▶ _The records_
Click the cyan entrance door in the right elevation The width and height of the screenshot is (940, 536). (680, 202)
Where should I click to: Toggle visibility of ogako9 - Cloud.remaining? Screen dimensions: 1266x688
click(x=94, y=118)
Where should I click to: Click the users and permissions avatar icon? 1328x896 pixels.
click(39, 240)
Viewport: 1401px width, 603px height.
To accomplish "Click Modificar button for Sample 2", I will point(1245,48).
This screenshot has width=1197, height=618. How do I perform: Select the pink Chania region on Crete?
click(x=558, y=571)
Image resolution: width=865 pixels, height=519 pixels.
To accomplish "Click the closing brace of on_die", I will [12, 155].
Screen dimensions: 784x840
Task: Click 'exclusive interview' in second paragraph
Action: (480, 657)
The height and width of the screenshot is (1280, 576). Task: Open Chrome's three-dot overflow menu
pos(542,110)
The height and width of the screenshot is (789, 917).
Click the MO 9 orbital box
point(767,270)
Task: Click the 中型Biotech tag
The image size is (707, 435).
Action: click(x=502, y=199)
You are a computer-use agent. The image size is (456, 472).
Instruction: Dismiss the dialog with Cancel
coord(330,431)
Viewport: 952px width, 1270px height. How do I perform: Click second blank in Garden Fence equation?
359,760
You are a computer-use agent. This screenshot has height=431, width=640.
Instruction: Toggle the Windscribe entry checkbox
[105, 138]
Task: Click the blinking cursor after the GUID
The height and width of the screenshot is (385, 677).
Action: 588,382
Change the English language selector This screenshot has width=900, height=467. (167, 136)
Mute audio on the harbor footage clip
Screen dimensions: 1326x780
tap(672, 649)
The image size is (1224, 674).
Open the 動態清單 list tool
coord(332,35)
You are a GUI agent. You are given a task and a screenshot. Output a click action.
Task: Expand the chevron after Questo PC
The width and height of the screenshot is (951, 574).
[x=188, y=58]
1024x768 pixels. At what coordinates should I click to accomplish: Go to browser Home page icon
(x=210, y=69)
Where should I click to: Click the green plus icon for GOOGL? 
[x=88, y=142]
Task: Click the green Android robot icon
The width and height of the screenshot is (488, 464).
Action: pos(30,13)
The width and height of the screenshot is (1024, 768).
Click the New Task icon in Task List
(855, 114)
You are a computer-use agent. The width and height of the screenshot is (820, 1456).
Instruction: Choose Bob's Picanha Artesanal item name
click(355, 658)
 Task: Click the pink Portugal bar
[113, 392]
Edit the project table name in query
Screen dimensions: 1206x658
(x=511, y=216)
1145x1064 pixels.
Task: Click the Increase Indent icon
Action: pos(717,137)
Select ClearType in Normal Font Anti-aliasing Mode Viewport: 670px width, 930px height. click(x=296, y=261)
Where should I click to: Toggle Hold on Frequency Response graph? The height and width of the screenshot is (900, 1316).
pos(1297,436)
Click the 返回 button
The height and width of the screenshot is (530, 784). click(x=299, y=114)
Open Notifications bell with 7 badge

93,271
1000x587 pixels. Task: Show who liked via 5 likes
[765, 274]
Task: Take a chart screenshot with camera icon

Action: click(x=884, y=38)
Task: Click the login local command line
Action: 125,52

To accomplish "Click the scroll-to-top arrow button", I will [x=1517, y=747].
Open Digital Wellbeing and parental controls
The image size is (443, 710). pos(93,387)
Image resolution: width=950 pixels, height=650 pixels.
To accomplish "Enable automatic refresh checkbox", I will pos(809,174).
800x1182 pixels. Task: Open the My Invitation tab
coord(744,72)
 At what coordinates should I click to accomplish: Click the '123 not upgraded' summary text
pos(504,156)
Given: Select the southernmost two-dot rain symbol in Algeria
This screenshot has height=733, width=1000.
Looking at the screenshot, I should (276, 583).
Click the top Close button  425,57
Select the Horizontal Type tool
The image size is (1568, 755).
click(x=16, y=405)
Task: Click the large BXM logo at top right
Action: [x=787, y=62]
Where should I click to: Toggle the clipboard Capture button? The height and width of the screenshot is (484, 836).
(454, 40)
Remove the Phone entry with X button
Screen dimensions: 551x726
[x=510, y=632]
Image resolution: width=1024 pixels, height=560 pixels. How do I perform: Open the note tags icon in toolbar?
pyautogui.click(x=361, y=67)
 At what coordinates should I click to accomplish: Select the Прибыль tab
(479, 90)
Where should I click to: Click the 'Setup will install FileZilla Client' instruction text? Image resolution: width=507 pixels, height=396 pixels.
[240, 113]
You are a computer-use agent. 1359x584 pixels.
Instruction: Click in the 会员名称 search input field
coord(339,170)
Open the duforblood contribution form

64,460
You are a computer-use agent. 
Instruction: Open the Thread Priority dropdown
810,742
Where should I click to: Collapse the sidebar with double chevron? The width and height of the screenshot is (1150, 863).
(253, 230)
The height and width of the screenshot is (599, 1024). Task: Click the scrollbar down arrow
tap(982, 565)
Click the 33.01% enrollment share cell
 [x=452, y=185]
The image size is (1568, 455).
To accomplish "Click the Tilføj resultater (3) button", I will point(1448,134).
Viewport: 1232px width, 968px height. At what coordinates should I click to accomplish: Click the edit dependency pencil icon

▶ _About this exercise_
A complete, exact copy of the material is required.

▶ _Response_
Click the cyan entrance door in the right elevation The width and height of the screenshot is (940, 536). (680, 202)
Where should I click to: Toggle visibility of ogako9 - Cloud.remaining? Screen dimensions: 1266x688
click(x=94, y=118)
Where should I click to: Click the users and permissions avatar icon? 1328x896 pixels.
click(39, 240)
Viewport: 1401px width, 603px height.
To accomplish "Click Modificar button for Sample 2", I will point(1245,48).
This screenshot has width=1197, height=618. How do I perform: Select the pink Chania region on Crete?
click(x=558, y=571)
Image resolution: width=865 pixels, height=519 pixels.
To accomplish "Click the closing brace of on_die", I will [12, 155].
Screen dimensions: 784x840
Task: Click 'exclusive interview' in second paragraph
Action: (480, 657)
The height and width of the screenshot is (1280, 576). Task: Open Chrome's three-dot overflow menu
pos(542,110)
The height and width of the screenshot is (789, 917).
Click the MO 9 orbital box
point(767,270)
Task: Click the 中型Biotech tag
The image size is (707, 435).
Action: click(x=502, y=199)
You are a computer-use agent. The image size is (456, 472).
Instruction: Dismiss the dialog with Cancel
coord(330,431)
Viewport: 952px width, 1270px height. How do I perform: Click second blank in Garden Fence equation?
359,760
You are a computer-use agent. This screenshot has height=431, width=640.
Instruction: Toggle the Windscribe entry checkbox
[105, 138]
Task: Click the blinking cursor after the GUID
The height and width of the screenshot is (385, 677).
Action: 588,382
Change the English language selector This screenshot has width=900, height=467. (167, 136)
Mute audio on the harbor footage clip
Screen dimensions: 1326x780
tap(672, 649)
The image size is (1224, 674).
Open the 動態清單 list tool
coord(332,35)
You are a GUI agent. You are given a task and a screenshot. Output a click action.
Task: Expand the chevron after Questo PC
The width and height of the screenshot is (951, 574).
[x=188, y=58]
1024x768 pixels. At what coordinates should I click to accomplish: Go to browser Home page icon
(x=210, y=69)
Where should I click to: Click the green plus icon for GOOGL? 
[x=88, y=142]
Task: Click the green Android robot icon
The width and height of the screenshot is (488, 464).
Action: pos(30,13)
The width and height of the screenshot is (1024, 768).
Click the New Task icon in Task List
(855, 114)
You are a computer-use agent. The width and height of the screenshot is (820, 1456).
Instruction: Choose Bob's Picanha Artesanal item name
click(355, 658)
 Task: Click the pink Portugal bar
[113, 392]
Edit the project table name in query
Screen dimensions: 1206x658
(x=511, y=216)
1145x1064 pixels.
Task: Click the Increase Indent icon
Action: pos(717,137)
Select ClearType in Normal Font Anti-aliasing Mode Viewport: 670px width, 930px height. click(x=296, y=261)
Where should I click to: Toggle Hold on Frequency Response graph? The height and width of the screenshot is (900, 1316).
pos(1297,436)
Click the 返回 button
The height and width of the screenshot is (530, 784). click(x=299, y=114)
Open Notifications bell with 7 badge

93,271
1000x587 pixels. Task: Show who liked via 5 likes
[765, 274]
Task: Take a chart screenshot with camera icon

Action: click(x=884, y=38)
Task: Click the login local command line
Action: 125,52

To accomplish "Click the scroll-to-top arrow button", I will [x=1517, y=747].
Open Digital Wellbeing and parental controls
The image size is (443, 710). pos(93,387)
Image resolution: width=950 pixels, height=650 pixels.
To accomplish "Enable automatic refresh checkbox", I will pos(809,174).
800x1182 pixels. Task: Open the My Invitation tab
coord(744,72)
 At what coordinates should I click to accomplish: Click the '123 not upgraded' summary text
pos(504,156)
Given: Select the southernmost two-dot rain symbol in Algeria
This screenshot has height=733, width=1000.
Looking at the screenshot, I should (276, 583).
Click the top Close button  425,57
Select the Horizontal Type tool
The image size is (1568, 755).
click(x=16, y=405)
Task: Click the large BXM logo at top right
Action: [x=787, y=62]
Where should I click to: Toggle the clipboard Capture button? The height and width of the screenshot is (484, 836).
(454, 40)
Remove the Phone entry with X button
Screen dimensions: 551x726
[x=510, y=632]
Image resolution: width=1024 pixels, height=560 pixels. How do I perform: Open the note tags icon in toolbar?
pyautogui.click(x=361, y=67)
 At what coordinates should I click to accomplish: Select the Прибыль tab
(479, 90)
Where should I click to: Click the 'Setup will install FileZilla Client' instruction text? Image resolution: width=507 pixels, height=396 pixels.
[240, 113]
You are a computer-use agent. 1359x584 pixels.
Instruction: Click in the 会员名称 search input field
coord(339,170)
Open the duforblood contribution form

64,460
You are a computer-use agent. 
Instruction: Open the Thread Priority dropdown
810,742
Where should I click to: Collapse the sidebar with double chevron? The width and height of the screenshot is (1150, 863).
(253, 230)
The height and width of the screenshot is (599, 1024). Task: Click the scrollbar down arrow
tap(982, 565)
Click the 33.01% enrollment share cell
 [x=452, y=185]
The image size is (1568, 455).
To accomplish "Click the Tilføj resultater (3) button", I will point(1448,134).
Viewport: 1232px width, 968px height. At what coordinates should I click to accomplish: Click the edit dependency pencil icon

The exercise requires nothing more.